Over the past decade, non-surgical therapies for hepatocellular carcinoma (HCC) occurring on a background of cirrhosis have been established as effective. Hepatic arterial chemoembolisation has a proven survival advantage in selected patient groups,^1,2 and there is now strong evidence that ablative therapies, both percutaneous alcohol injection³ and radiofrequency ablation,⁴ have survival benefit. In addition, HCC incidence is increasing in the Western world, mainly due to the hepatitis C epidemic and this cancer now has an increasing impact on health services.

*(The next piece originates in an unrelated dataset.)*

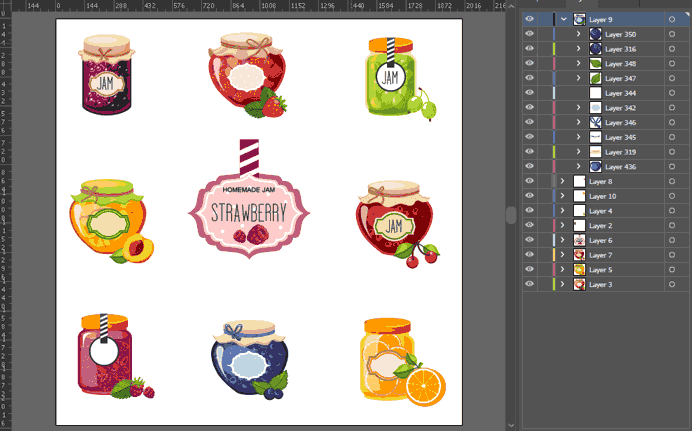Click target circle for Layer 436
This screenshot has height=431, width=692.
coord(672,167)
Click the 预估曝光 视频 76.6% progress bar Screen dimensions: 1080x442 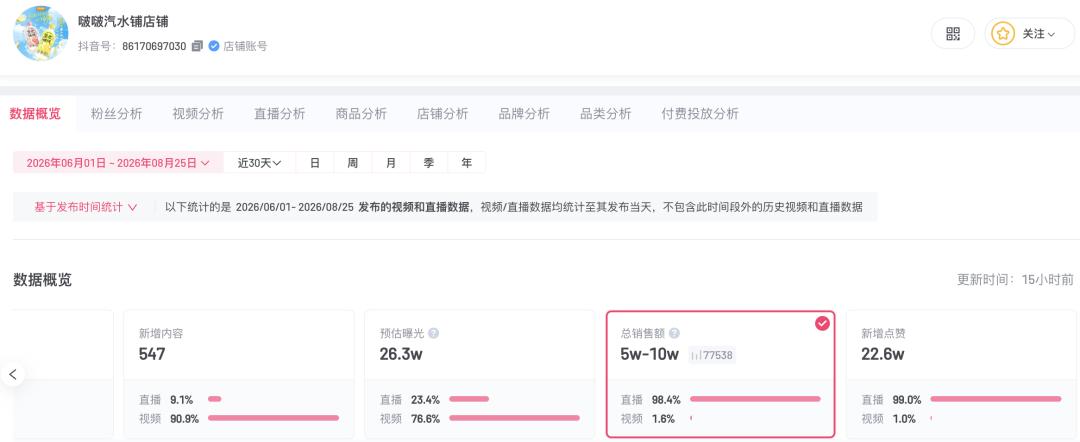tap(515, 418)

A further change in the clinical setting in which we encounter HCC has occurred. The advent of ablative therapy for HCC, which can destroy tumour nodules up to approximately 5 cm in diameter, has focused the need for detection of tumours at an early stage in cirrhotic patients and has led to the widespread use of screening in most of the world. There is no doubt that screening using ultrasound and α fetoprotein will detect HCC at a smaller size.⁵ This has produced the need for new prognostic models given that the initial Okuda system⁶ was developed some 30 years ago when the size of HCCs at presentation was substantially larger than today.

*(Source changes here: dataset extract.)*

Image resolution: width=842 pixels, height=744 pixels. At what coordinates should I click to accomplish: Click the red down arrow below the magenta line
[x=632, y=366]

Thus prognostic models are important from both a clinical perspective, of being able to give patients and their relatives accurate information on survival, and from a research perspective, to assess outcome of new therapies to help define prognosis as accurately as possible. A number of prognostic models for HCC have been developed. All models have been established in patient cohorts and validated in other cohorts. All available models have established two key factors influencing outcome: how good is the underlying liver function and how extensive is the tumour.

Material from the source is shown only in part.